= Exercise aim =
Output each line exactly as written, from the first line of the records to the line bearing "The width and height of the screenshot is (840, 635).", inclusive, while leaving every picture out.

= Dataset excerpts =
•••
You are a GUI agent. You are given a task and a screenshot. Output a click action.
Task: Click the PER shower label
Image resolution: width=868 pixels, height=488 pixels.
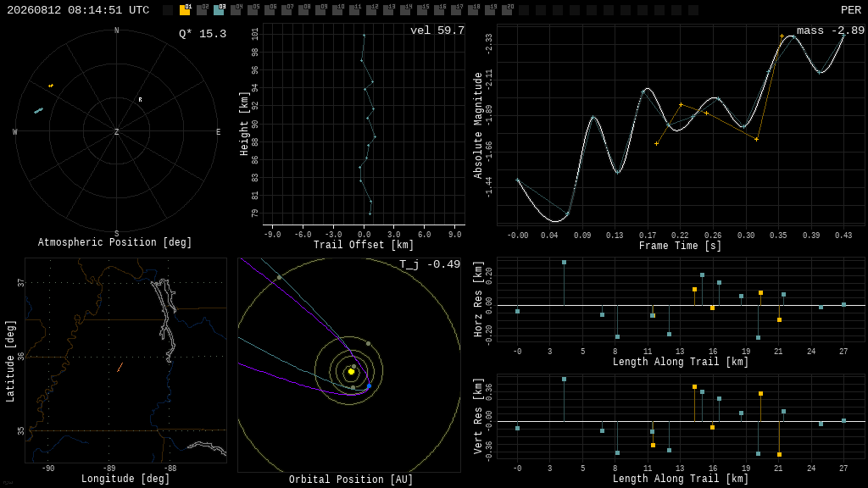tap(851, 10)
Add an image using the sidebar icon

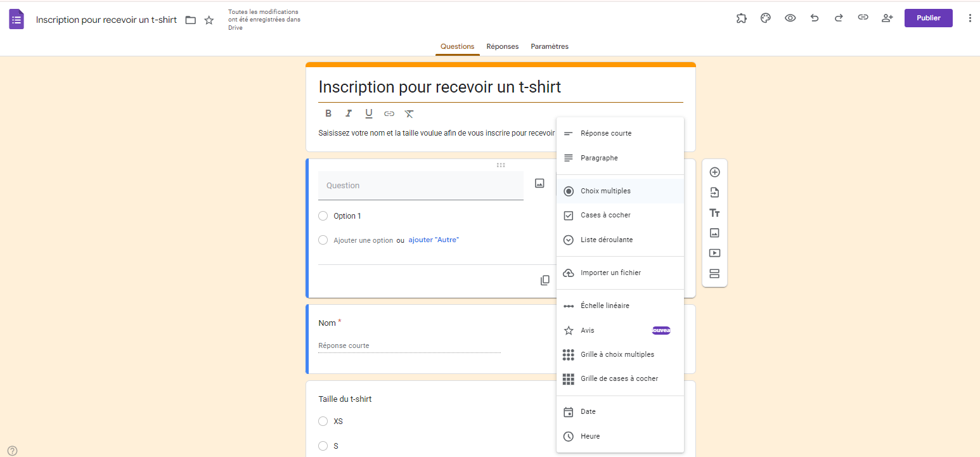pos(714,233)
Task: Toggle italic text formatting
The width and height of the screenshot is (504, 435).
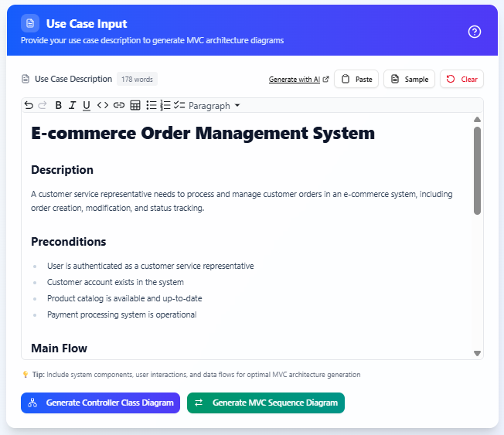Action: 73,105
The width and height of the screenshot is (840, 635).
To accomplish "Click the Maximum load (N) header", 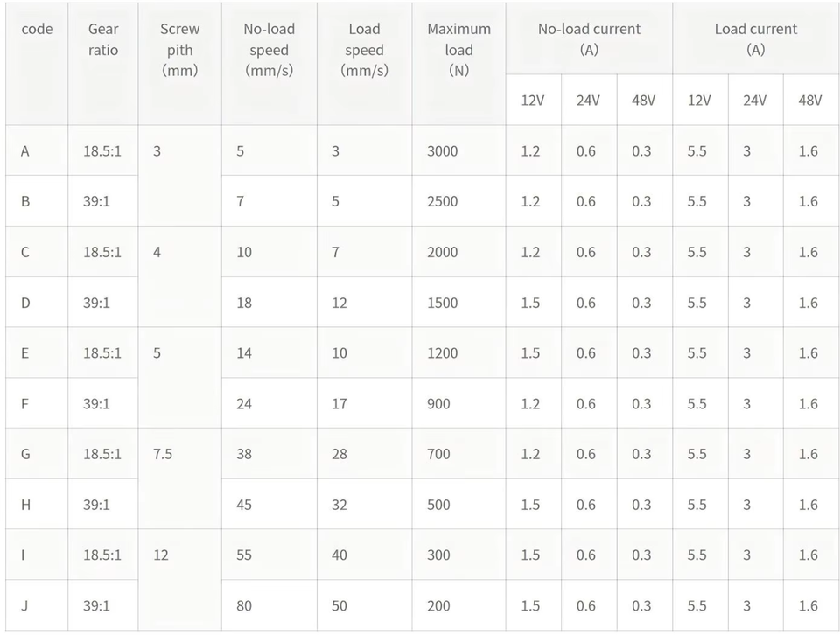I will (x=459, y=49).
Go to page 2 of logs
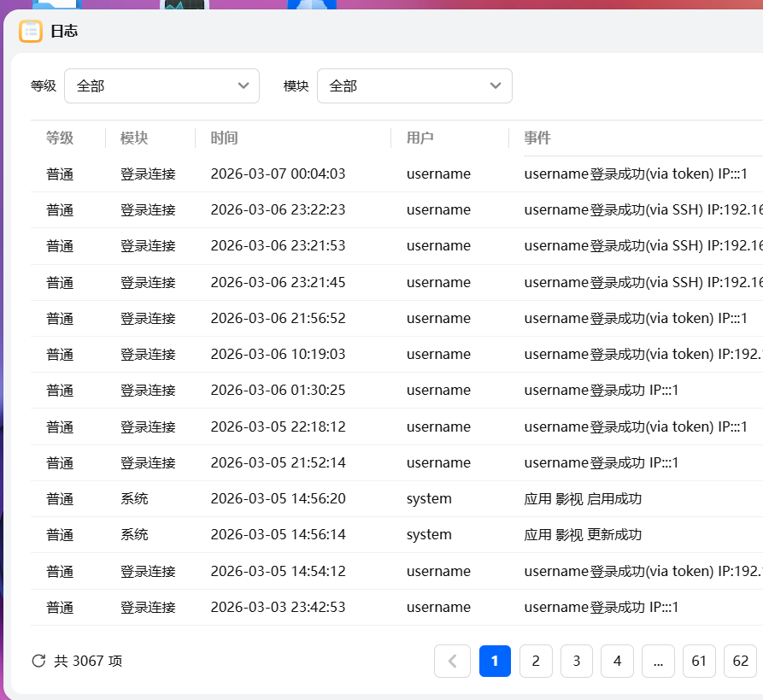The height and width of the screenshot is (700, 763). (x=536, y=661)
•••
= Response =
You are a GUI agent. You are given a task and a screenshot. Output a click action.
Task: Click the PER shower label
Image resolution: width=868 pixels, height=488 pixels.
tap(851, 10)
Add an image using the sidebar icon

pos(714,233)
Task: Toggle italic text formatting
The width and height of the screenshot is (504, 435).
Action: 73,105
The width and height of the screenshot is (840, 635).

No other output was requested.